**Text block**
···

Why coarse granularity?

RRIDs are meant to identify research resources at a fairly high level of granularity. At some of the planning meetings, there was a push for more granular information, like lot and batch numbers, for antibodies. We recognize that this level of granularity is likely an important factor in determining how a given reagent performs \cite{24255050}. However, in the analysis by Vasilevsky et al. (2013) and in our experience in resource identification using text-mining, the biggest problem was not that authors were not supplying lot numbers but that they were not even supplying catalog numbers. Given that the catalog numbers themselves do not serve as stable identifiers, because antibodies are bought and sold and redistributed by many vendors, we elected to tackle the problem of identifying the root antibody first, i.e., a particular clone for a monoclonal antibody or a type of polyclonal antibody produced by particular protocol. To illustrate the problem, consider the study by Slotta \cite{24255050} that provided an analysis of the performance of antibodies to NkB p65, as a follow up to a similar study by Herkenham \cite{21999414}. Both studies performed specificity tests on a variety of antibodies and, as is common, did not produce concordant results on all of them. Slotta had been the original producer of an antibody now commonly known as MAB3026 (AB_2178887) and provided its provenance: “It was transferred to Boehringer-Mannheim as Clone 12H11, resold to Roche and finally bought by Chemicon, and it is now sold as MAB3026.” They then speculate that a mutation may have crept in at some point that altered the specificity of the antibody. However, it may simply be that as the antibody was tested under additional conditions, problems were revealed that had not been apparent during more limited applications. The RRID for this antibody binds these different representations together so that all references to this antibody can be tracked. However, authors are encouraged in the citation format to include details about the particular instance of this antibody, namely, the vendor from which the antibody was purchased and the catalog, batch, and lot numbers. However, we did not want to overload the ID system to require assignment of these different lot numbers different RRIDs and maintain the mappings. We also felt that this would grossly decrease compliance.

Similarly, for software and databases, we elected to identify just the root entity and not a granular citation of a particular software version or database. Our main goal in the case of software tools and databases was to track broad patterns of utilization of these resources (e.g., how many times NeuroMorpho.org was used and not particular versions). More complete practices for citing software and data sets are emerging from recent efforts like the Joint Declaration of Data Citation principles (https://www.force11.org/datacitation), the W3C HCLS dataset description (http://tiny.cc/hcls-datadesc), the software discovery index (http://softwarediscoveryindex.org/), and many others. In these cases, groups are exploring more complete reporting standards for the individual instances (versions, workflows, virtual machines) that can be used to replicate the findings. It should be noted that the goal of using RRIDs for software tools was to determine participation rates for authors identifying these resources using the easiest possible solution, with the longer term goal including more robust versioning and archival software practices that would support reproducibility.

···

**Given information**
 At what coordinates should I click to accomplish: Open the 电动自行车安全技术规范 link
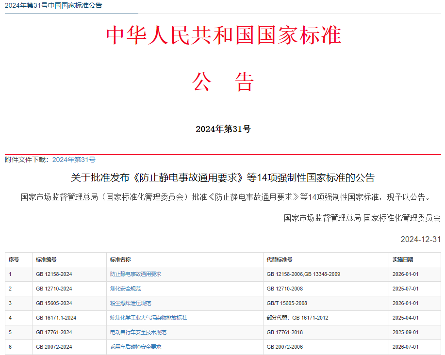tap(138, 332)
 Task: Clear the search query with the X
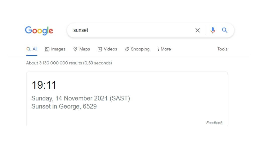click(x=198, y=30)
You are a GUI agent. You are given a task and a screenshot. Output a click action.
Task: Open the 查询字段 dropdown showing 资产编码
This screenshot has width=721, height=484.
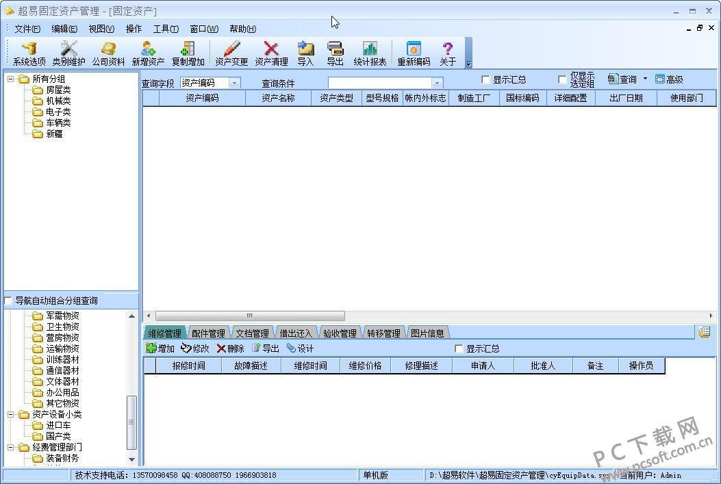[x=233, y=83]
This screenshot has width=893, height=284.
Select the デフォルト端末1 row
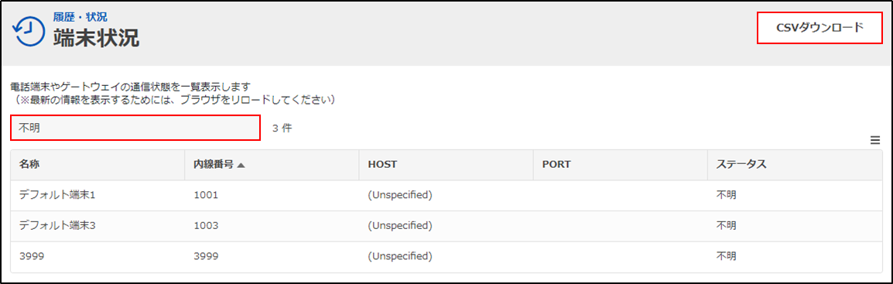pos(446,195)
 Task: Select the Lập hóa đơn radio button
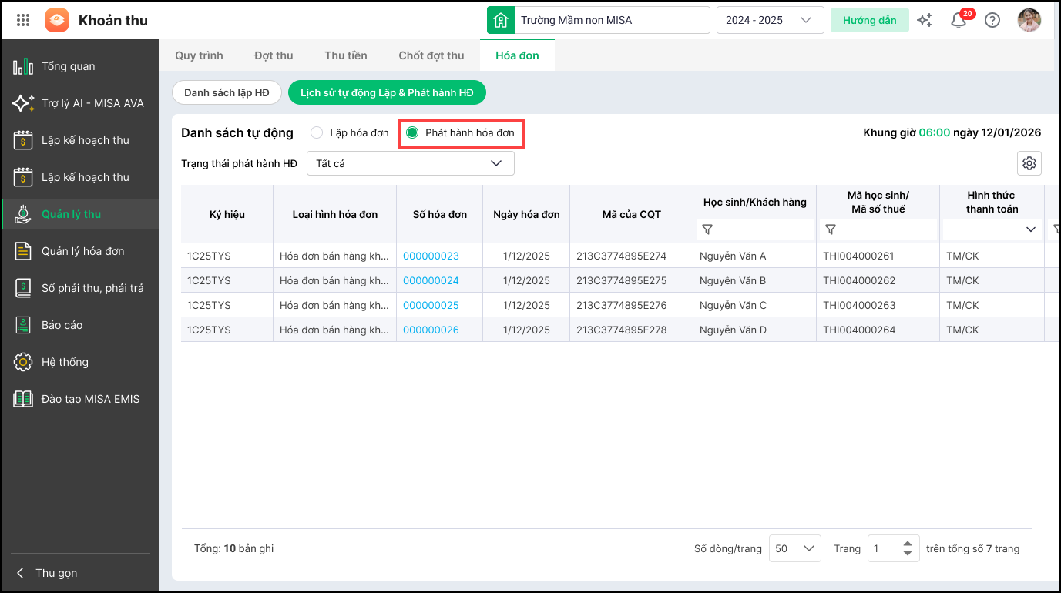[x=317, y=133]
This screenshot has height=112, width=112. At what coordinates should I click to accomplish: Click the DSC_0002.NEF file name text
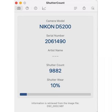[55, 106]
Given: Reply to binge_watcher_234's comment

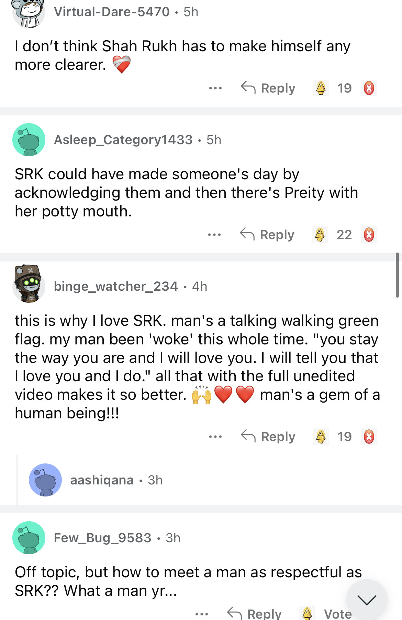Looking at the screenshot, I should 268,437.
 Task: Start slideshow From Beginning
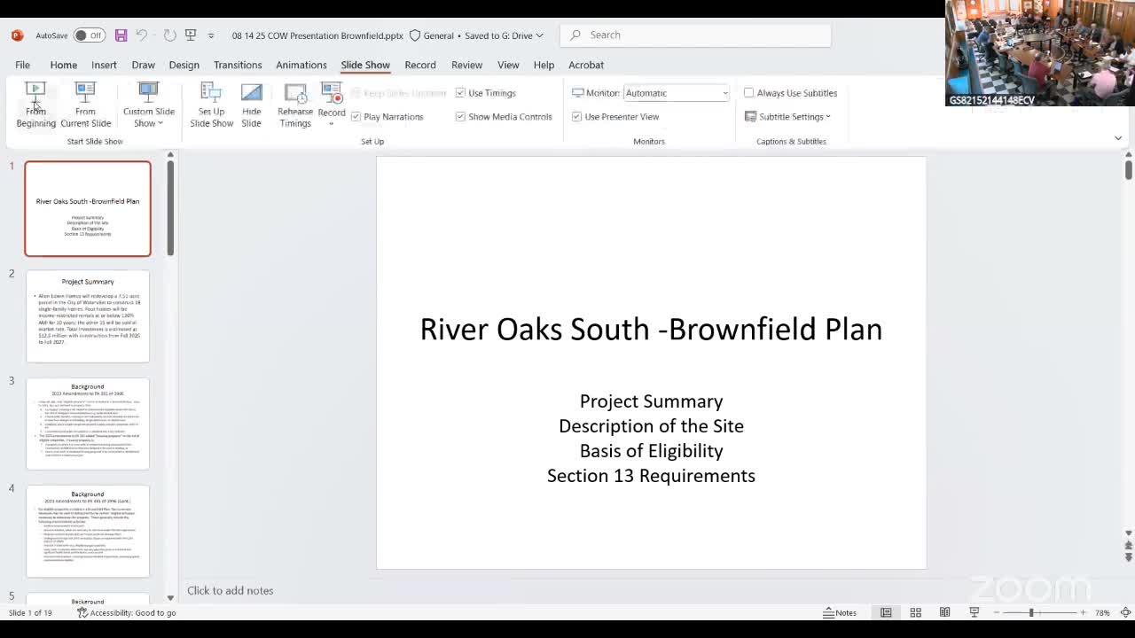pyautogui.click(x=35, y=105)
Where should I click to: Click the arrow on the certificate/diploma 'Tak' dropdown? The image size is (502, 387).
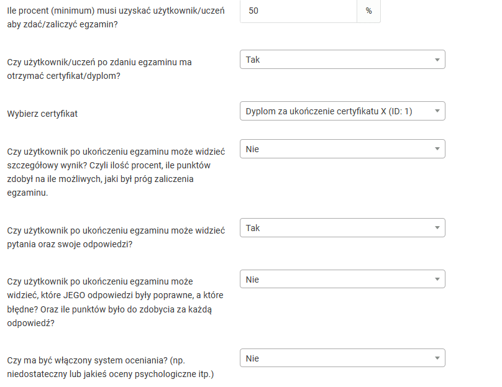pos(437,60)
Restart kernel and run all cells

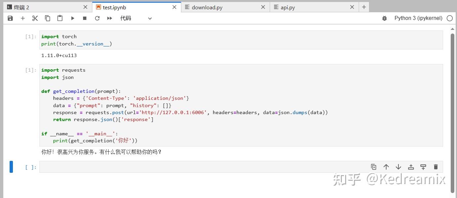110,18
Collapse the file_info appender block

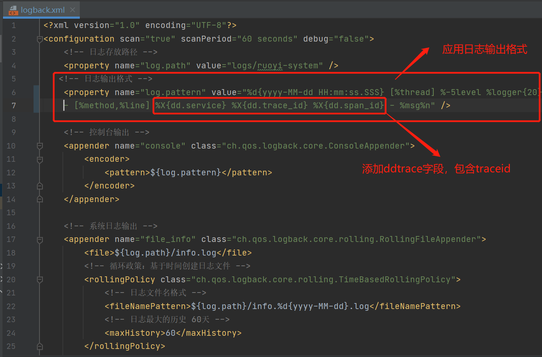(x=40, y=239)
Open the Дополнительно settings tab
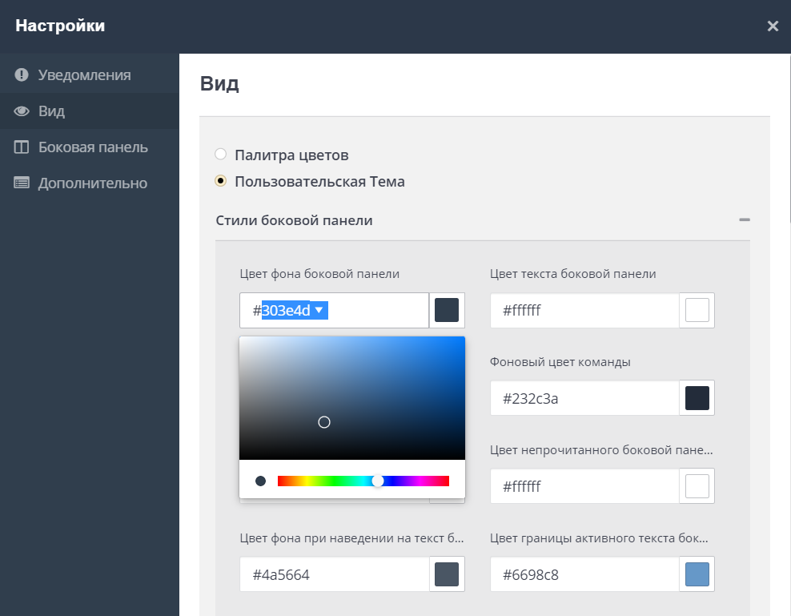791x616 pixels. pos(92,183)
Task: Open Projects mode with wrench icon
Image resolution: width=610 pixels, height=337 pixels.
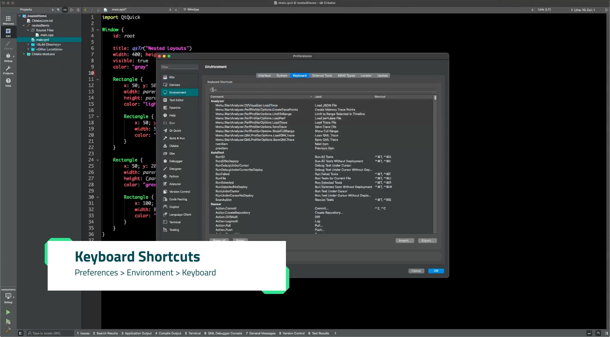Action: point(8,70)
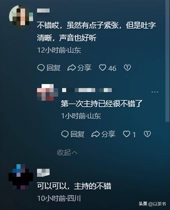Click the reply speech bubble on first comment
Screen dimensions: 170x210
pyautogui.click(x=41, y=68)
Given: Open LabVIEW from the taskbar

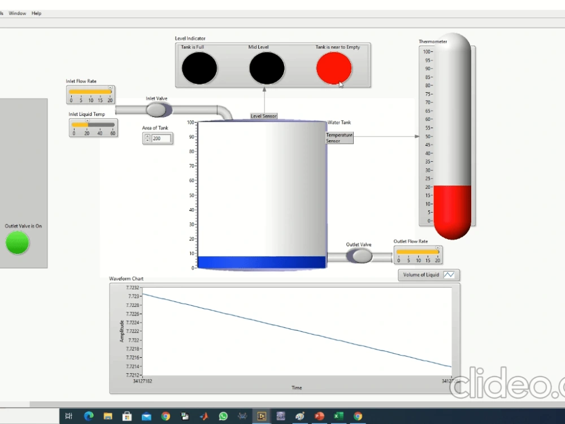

···

**Directions**
In the text on why RRIDs use coarse granularity, which details about a particular instance of an antibody are authors encouraged to include in the citation format? You can do this without the records.

**Solution to this task**
- The vendor from which the antibody was purchased
- The catalog number
- The batch number
- The lot number